UCLA researchers have reported a new, single-pixel machine vision framework that provides a solution to mitigate the shortcomings and inefficiencies of traditional machine vision systems. They leveraged deep learning to design optical networks created by successive diffractive surfaces to perform computation and statistical inference as the input light passes through these specially designed and 3D-fabricated layers. Unlike regular lens-based cameras, these diffractive optical networks are designed to process the incoming light at selected wavelengths with the goal of extracting and encoding the spatial features of an input object onto the spectrum of the diffracted light, which is collected by a single-pixel detector. Different object types or classes of data are assigned to different wavelengths of light. The input objects are automatically classified optically, merely using the output spectrum detected by a single pixel, bypassing the need for an image sensor-array or a digital processor. This all-optical inference and machine vision capability through a single-pixel detector that is coupled to a diffractive network provides transformative advantages in terms of frame rate, memory requirement and power efficiency, which are especially important for mobile computing applications.

In a study published in Science Advances, UCLA researchers experimentally demonstrated the success of their framework at terahertz wavelengths by classifying the images of handwritten digits using a single pixel detector and 3D printed diffractive layers. The optical classification of the input objects (handwritten digits) was performed based on the maximum signal among the ten wavelengths that were, one by one, assigned to different handwritten digits (0 through 9). Despite using a single-pixel detector, an optical classification accuracy of more than 96% was achieved. An experimental proof-of-concept study with 3D-printed diffractive layers showed a close agreement with the numerical simulations, demonstrating the efficacy of the single-pixel machine vision framework for building low-latency and resource-efficient machine learning systems.
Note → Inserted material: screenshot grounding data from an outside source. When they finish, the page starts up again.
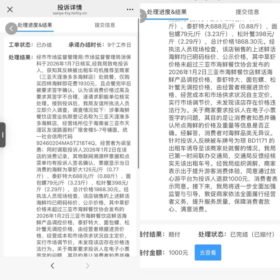Image resolution: width=280 pixels, height=280 pixels.
Task: Select 处理进度&结果 tab in the left screenshot
Action: click(35, 25)
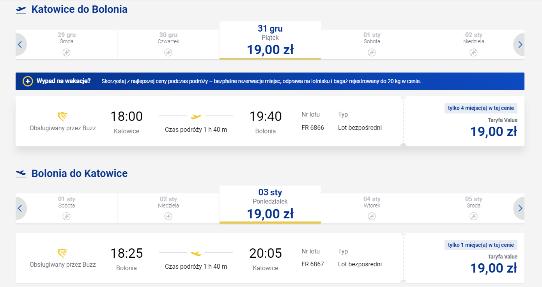Select the 31 gru Piątek date tab
The image size is (542, 287).
click(x=270, y=40)
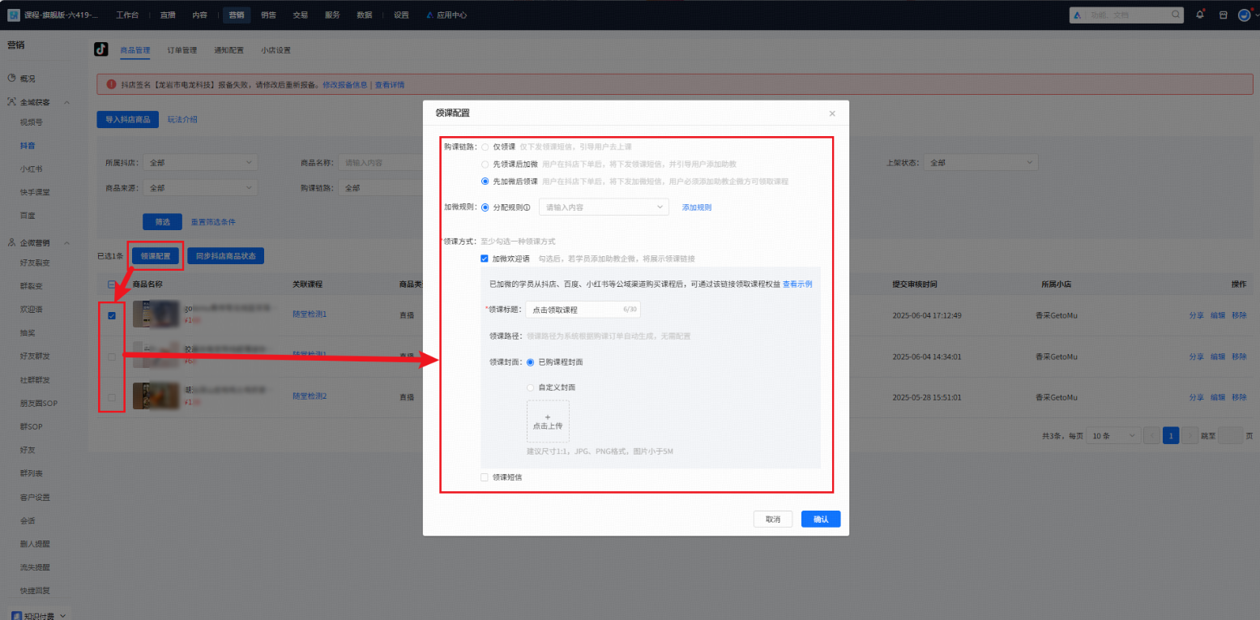
Task: Uncheck the 加微欢迎语 checkbox
Action: coord(485,258)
In addition to object classification, the researchers also connected the same single-pixel diffractive optical network with a simple, shallow electronic neural network, to rapidly reconstruct the images of the input objects based on only the power detected at ten distinct wavelengths, demonstrating task-specific image decompression.

This single-pixel object classification and image reconstruction framework could pave the way for the development of new machine vision systems that utilize spectral encoding of object information to achieve a specific inference task in a resource-efficient manner, with low-latency, low power and low pixel count. This new framework can also be extended to various spectral domain measurement systems, such as Optical Coherence Tomography, Infrared Spectroscopy and others, to create fundamentally new 3D imaging and sensing modalities integrated with diffractive network-based encoding of spectral and spatial information.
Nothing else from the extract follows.